To address the data scarcity problem that constrains most humanoid AI training, Kinetix AI developed the KAI Halo, a lightweight head-mounted device worn by human operators during normal daily routines. The device captures first-person video, body pose, and environmental point cloud data, generating training data from natural human behavior rather than structured motion-capture sessions. The company argues that this approach produces a more diverse and naturalistic dataset than traditional capture methods.

Market Positioning and the Reliability Question

KAI is positioned as a general-purpose helper for retail, concierge, and home assistance roles rather than heavy industrial applications. The sub-$40,000 target price is designed to be competitive within a segment where most platforms remain either significantly more expensive or more narrowly capable.

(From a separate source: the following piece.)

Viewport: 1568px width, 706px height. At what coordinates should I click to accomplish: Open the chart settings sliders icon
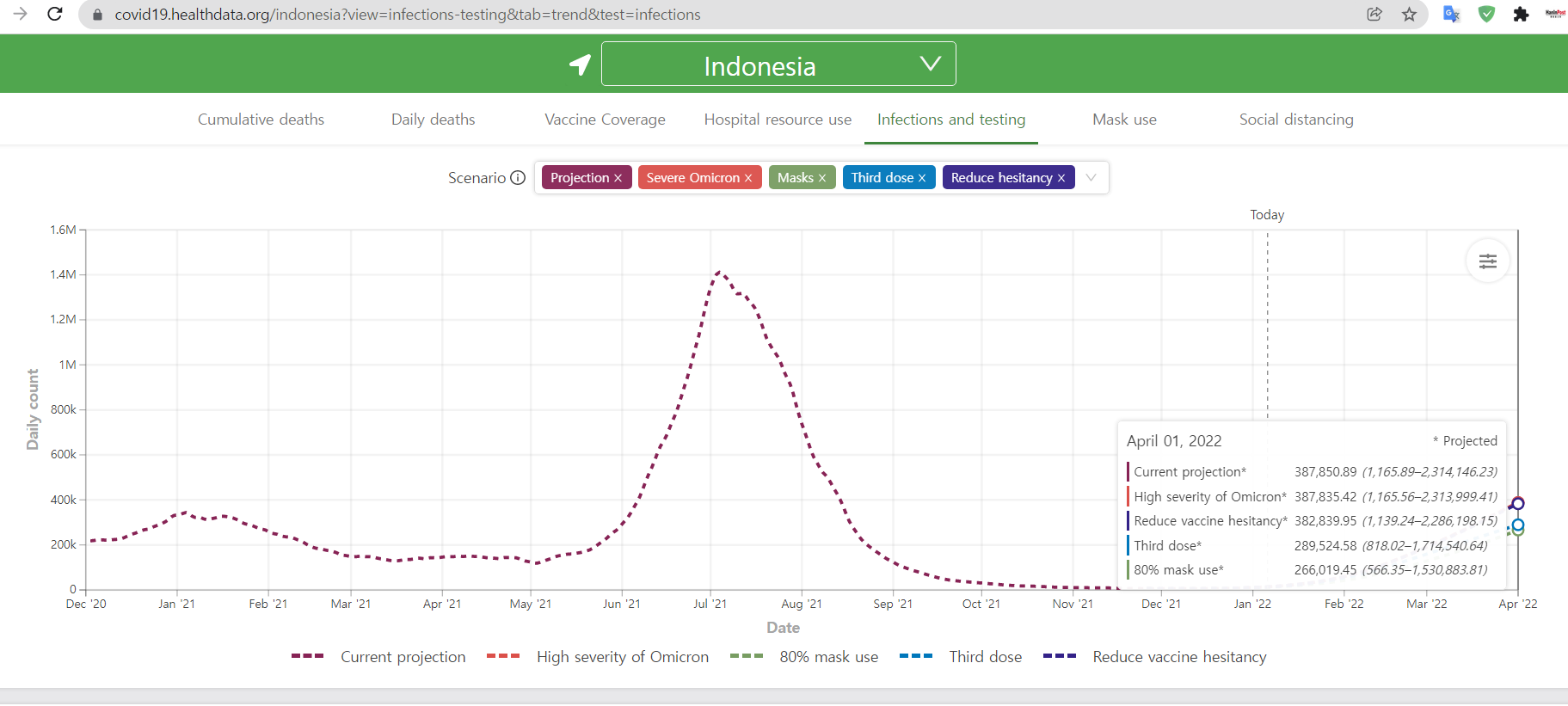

The architecture’s complexity – 115 DoF, 18,000 sensors, semi-solid-state batteries – introduces significant engineering challenges in maintaining system reliability outside laboratory conditions. XPENG’s own robotics leadership has publicly identified hardware reliability, including signal disconnection and mechanical failure rates, as a primary bottleneck for the industry. Whether KAI’s high-DoF design can sustain stable performance in the unstructured environments it targets will determine whether the platform reaches commercial deployment on its stated timeline.